Install and Configure YugabyteDB

Installation is very easy and straightforward. No source code compilation (well, unless you really want to dig that deep). Just download YugabyteDB, extract, then execute bin/post-install.sh. When this step has finished, make sure that path/to/extracted/yugabytedb/bin is in the $PATH. Here's what I did:

Fish Shell

$ set -x path/to/extracted/yugabytedb/bin $PATH

Bash Shell

$ export PATH=path/to/extracted/yugabytedb/bin:$PATH

Note: to avoid writing the same thing over and over again, I usually put the set or export statements above inside a file and then whenever I want to use YugabyteDB, I just source the-file.sh.

Next, we need to configure YugabyteDB. To configure YugabyteDB, see YugabyteDB configuration. The documentation is complete but to have everything works, all I need to do is changing /etc/security/limits.conf to:

# /etc/security/limits.conf # #Each line describes a limit for a user in the form: ... ... ... #<domain> <type> <item> <value> # * - core unlimited * - data unlimited * - fsize unlimited * - sigpending 119934 * - memlock 64 * - rss unlimited * - nofile 1048576 * - msgqueue 819200 * - stack 8192 * - cpu unlimited * - nproc 12000 * - locks unlimited # End of file

Depends on your situation, maybe you need to restart or just logout-login back.

All data, logs, configurations, etc for YugabyteDB reside in $HOME/var/. Do check $HOME/var/conf/yugabytedb.conf for more configuration:

{ "tserver_webserver_port": 9000, "master_rpc_port": 7100, "universe_uuid": "dabc3d28-6982-4585-8b10-5faa7352da02", "webserver_port": 7200, "ysql_enable_auth": false, "cluster_member": true, "ycql_port": 9042, "data_dir": "/home/bpdp/var/data", "tserver_uuid": "71ad70b8eef149ae945842572e0fff75", "use_cassandra_authentication": false, "log_dir": "/home/bpdp/var/logs", "polling_interval": "5", "listen": "0.0.0.0", "callhome": true, "master_webserver_port": 7000, "master_uuid": "1ef618e573a04e1d835f4ed4364825d7", "master_flags": "", "node_uuid": "6ae31951-7199-4c22-b30b-e8f235cef7db", "join": "", "ysql_port": 5433, "tserver_flags": "", "tserver_rpc_port": 9100 }

Note: PostgreSQL usually uses port 5432, but YugabyteDB default port is 5433. Pay attention to this since we are going to use this when we write our code.

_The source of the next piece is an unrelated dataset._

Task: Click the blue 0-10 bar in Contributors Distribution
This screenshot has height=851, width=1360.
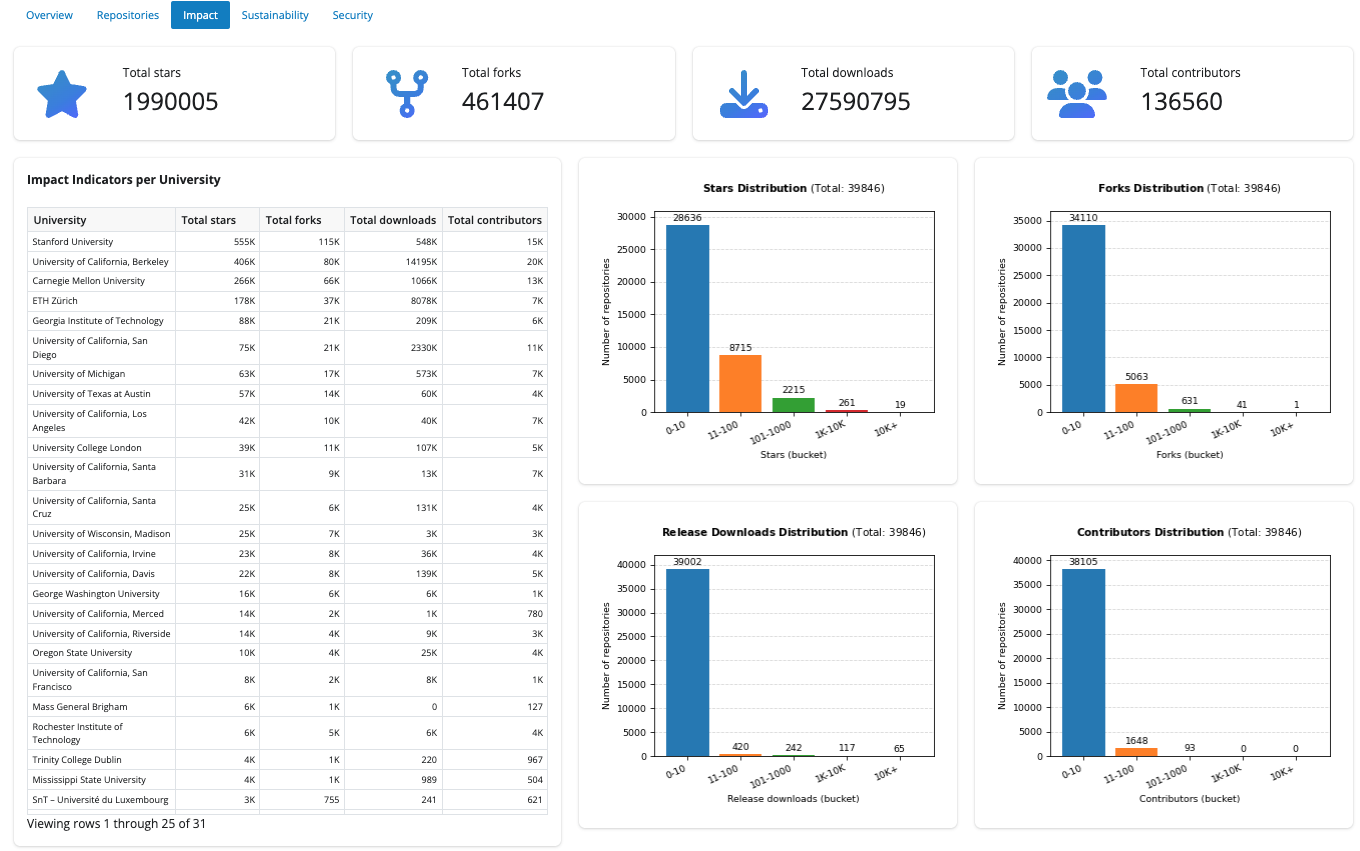Action: click(x=1083, y=662)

So many things we can do with YugabyteDB, but for this article, I will concentrate more on Python app development. Therefore, it's enough now to have local cluster. Let's set it up!.

Let's run YugabyteDB:

$ yugabyted start Starting yugabyted... ✅ System checks +--------------------------------------------------------------------------------------------------+ | yugabyted | +--------------------------------------------------------------------------------------------------+ | Status : Running. Leader Master is present | | Web console : http://127.0.0.1:7000 | | JDBC : jdbc:postgresql://127.0.0.1:5433/yugabyte?user=yugabyte&password=yugabyte | | YSQL : bin/ysqlsh -U yugabyte -d yugabyte | | YCQL : bin/ycqlsh -u cassandra | | Data Dir : /home/bpdp/var/data | | Log Dir : /home/bpdp/var/logs | | Universe UUID : dabc3d28-6982-4585-8b10-5faa7352da02 | +--------------------------------------------------------------------------------------------------+ 🚀 yugabyted started successfully! To load a sample dataset, try 'yugabyted demo'. 🎉 Join us on Slack at https://www.yugabyte.com/slack 👕 Claim your free t-shirt at https://www.yugabyte.com/community-rewards/ $

Check the status:

$ yugabyted status +--------------------------------------------------------------------------------------------------+ | yugabyted | +--------------------------------------------------------------------------------------------------+ | Status : Running. Leader Master is present | | Web console : http://127.0.0.1:7000 | | JDBC : jdbc:postgresql://127.0.0.1:5433/yugabyte?user=yugabyte&password=yugabyte | | YSQL : bin/ysqlsh -U yugabyte -d yugabyte | | YCQL : bin/ycqlsh -u cassandra | | Data Dir : /home/bpdp/var/data | | Log Dir : /home/bpdp/var/logs | | Universe UUID : dabc3d28-6982-4585-8b10-5faa7352da02 | +--------------------------------------------------------------------------------------------------+

Just in case you need to shutdown YugabyteDB:

$ yugabyted stop Stopped yugabyted using config /home/bpdp/var/conf/yugabyted.conf. $

Ok, now let YugabyteDB runs. We will use that for later processes.

Data Preparation

Now, it gets more interesting. Using one YugabyteDB server instance, we can use both SQL and Cassandra data model. Let's aggregate some data into PostgreSQL layer and Cassandra layer. For this purpose, we still use default user and password. Later on, you can manage the security side of YugabyteDB.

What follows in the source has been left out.